(PROBLEM DETAILS) For this exercise, retype every record below exactly and keep the pictures out.

(SUPPLIED RECORDS)
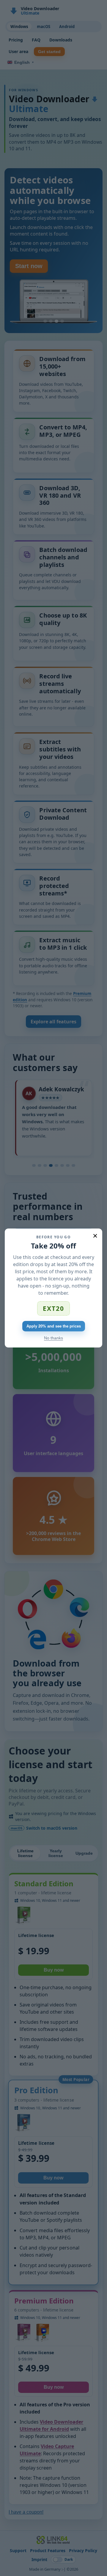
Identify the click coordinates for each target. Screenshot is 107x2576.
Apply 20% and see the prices (53, 1326)
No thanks (53, 1338)
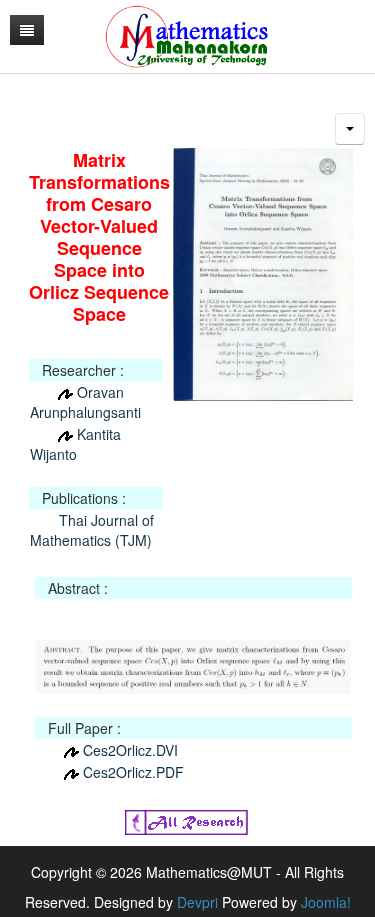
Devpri (197, 902)
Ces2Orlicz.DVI (130, 750)
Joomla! (326, 902)
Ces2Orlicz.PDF (133, 772)
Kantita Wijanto (75, 444)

(RESPONSE AREA)
Identify the click coordinates for each target. Screenshot is 107x2576.
Apply 20% and see the prices (53, 1326)
No thanks (53, 1338)
Devpri (197, 902)
Ces2Orlicz.DVI (130, 750)
Joomla! (326, 902)
Ces2Orlicz.PDF (133, 772)
Kantita Wijanto (75, 444)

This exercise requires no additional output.